An artistic plethora of projects by a top Bahrain-born Saudi artist, in which he ruminates on a range of subjects like perception, mortality and the zodiac, is now on display in Muharraq.
Faisal Samra’s Anthology art exhibition opened on Sunday at the Bin Matar House in Muharraq and features pieces created by the conceptual artist over the last decade.
“Faisal works in multiple media and famously long series or projects, through which he explores conceptual concerns over prolonged periods and in different forms,” the exhibition’s curator Melissa Enders-Bhatia explained.
“The exhibition oscillates between two great pillars of art: a conceptual exploration of mark-making or artistic creation on the one hand, and the nature of seeing or visual perception on the other.”
Divided into a number of key sections, Faisal’s art takes visitors on a journey through a variety of paradigms.
The first project, named People, explores the process of perception, with each piece featuring fine markings and small figures surrounding a central circular hole.
Within this project, Faisal has created three versions of People’s Box, in different colours, where attendees look “almost voyeuristically” through a central hole into a box, only to be confronted with their own reflection.
Meanwhile, in Magnified Scenes, visitors explore miniature drawings of iconic regional brands surrounded by the project’s trademark masses of figures.
“The audience is asked to look through a magnifying glass but the vision is intentionally blurred so one has to look around the glass to witness the unfolding scene even more intensely,” Melissa added.
The final part of the first project is The Leader series, in which generalised figures of authority like kings, captains and religious leaders are surrounded by a halo-like background, contrasted sharply against the display of inner biological anatomy of the human body.
The pieces seem to hint at a common human biology underlying layers of leadership.

[RECORDS PROVIDED]

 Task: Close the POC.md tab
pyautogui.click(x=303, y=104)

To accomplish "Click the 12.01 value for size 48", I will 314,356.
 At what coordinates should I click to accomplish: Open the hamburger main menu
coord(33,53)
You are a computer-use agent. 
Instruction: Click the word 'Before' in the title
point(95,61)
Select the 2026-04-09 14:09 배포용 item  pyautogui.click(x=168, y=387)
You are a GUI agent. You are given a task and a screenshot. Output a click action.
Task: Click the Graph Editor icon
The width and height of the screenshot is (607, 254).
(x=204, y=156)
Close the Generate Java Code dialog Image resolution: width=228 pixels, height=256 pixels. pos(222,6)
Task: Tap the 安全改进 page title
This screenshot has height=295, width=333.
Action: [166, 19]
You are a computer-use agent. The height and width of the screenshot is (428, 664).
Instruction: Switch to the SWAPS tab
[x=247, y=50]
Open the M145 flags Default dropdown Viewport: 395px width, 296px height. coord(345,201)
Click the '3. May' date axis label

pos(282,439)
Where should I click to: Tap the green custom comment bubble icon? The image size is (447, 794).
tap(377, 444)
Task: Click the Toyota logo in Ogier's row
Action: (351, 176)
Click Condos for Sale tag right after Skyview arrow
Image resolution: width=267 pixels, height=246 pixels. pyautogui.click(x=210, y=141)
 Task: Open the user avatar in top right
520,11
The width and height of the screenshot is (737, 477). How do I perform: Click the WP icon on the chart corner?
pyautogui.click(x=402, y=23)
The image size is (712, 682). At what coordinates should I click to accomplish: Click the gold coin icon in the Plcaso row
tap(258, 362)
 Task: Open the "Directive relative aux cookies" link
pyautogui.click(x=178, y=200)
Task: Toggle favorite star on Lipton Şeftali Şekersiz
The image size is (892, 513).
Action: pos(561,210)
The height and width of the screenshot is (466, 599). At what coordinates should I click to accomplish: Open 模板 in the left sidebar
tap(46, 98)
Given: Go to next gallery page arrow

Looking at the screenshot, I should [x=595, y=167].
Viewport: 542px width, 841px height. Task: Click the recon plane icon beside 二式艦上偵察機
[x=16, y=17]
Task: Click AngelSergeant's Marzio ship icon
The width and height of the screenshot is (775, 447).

[ACTION ITEM A] From the article on Faisal Samra's exhibition, reproduce the passage from "The first project, named" to "masses of figures." word for word.
[ACTION ITEM B] In the article on Faisal Samra's exhibition, who curated the Anthology exhibition?
[ACTION ITEM C] Summarize the article on Faisal Samra's exhibition in two sentences.

[EXERCISE RESPONSE A]
The first project, named People, explores the process of perception, with each piece featuring fine markings and small figures surrounding a central circular hole.
Within this project, Faisal has created three versions of People’s Box, in different colours, where attendees look “almost voyeuristically” through a central hole into a box, only to be confronted with their own reflection.
Meanwhile, in Magnified Scenes, visitors explore miniature drawings of iconic regional brands surrounded by the project’s trademark masses of figures.

[EXERCISE RESPONSE B] Melissa Enders-Bhatia curated the exhibition.

[EXERCISE RESPONSE C] Faisal Samra's Anthology exhibition, which opened on Sunday at the Bin Matar House in Muharraq, presents work the Bahrain-born Saudi conceptual artist created over the last decade. Its first project explores perception through works such as People's Box, Magnified Scenes and The Leader series, which contrasts figures of authority with the inner anatomy of the human body.